• Task
Read through the listing below and return only the lines containing "axis".

##### Data extract #####

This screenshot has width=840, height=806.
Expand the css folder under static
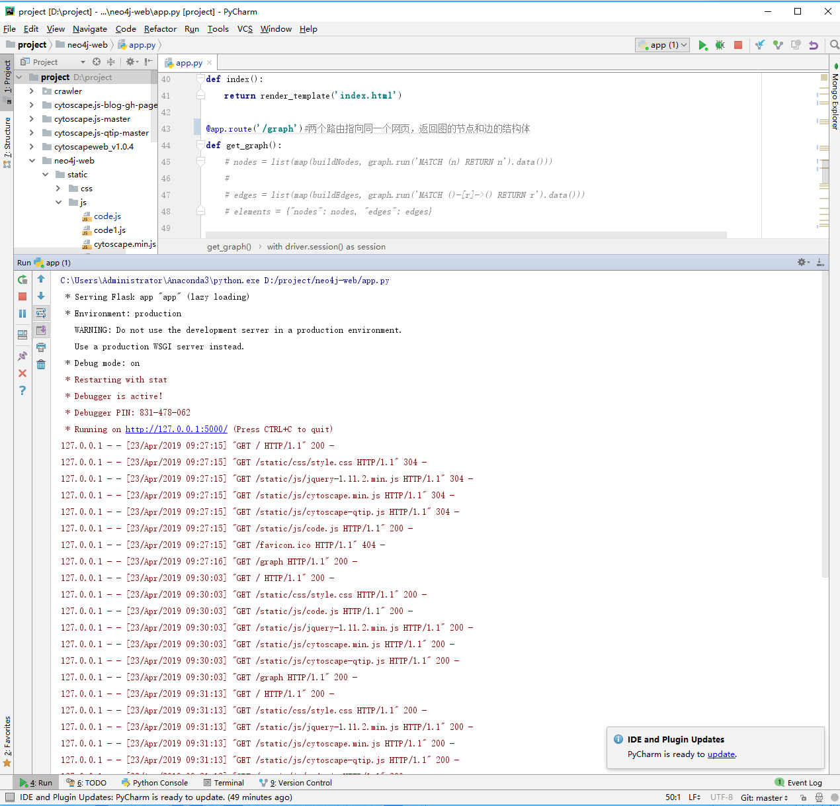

#####
##### Data extract #####

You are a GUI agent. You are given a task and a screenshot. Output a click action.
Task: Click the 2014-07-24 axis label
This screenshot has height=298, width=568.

#####
##### Data extract #####

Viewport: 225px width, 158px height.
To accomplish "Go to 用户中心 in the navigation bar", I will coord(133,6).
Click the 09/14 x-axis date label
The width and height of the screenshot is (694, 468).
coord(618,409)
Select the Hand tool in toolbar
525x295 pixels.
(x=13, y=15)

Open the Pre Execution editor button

#####

• Task output
Task: Click the 2014-07-24 axis label
Click the 09/14 x-axis date label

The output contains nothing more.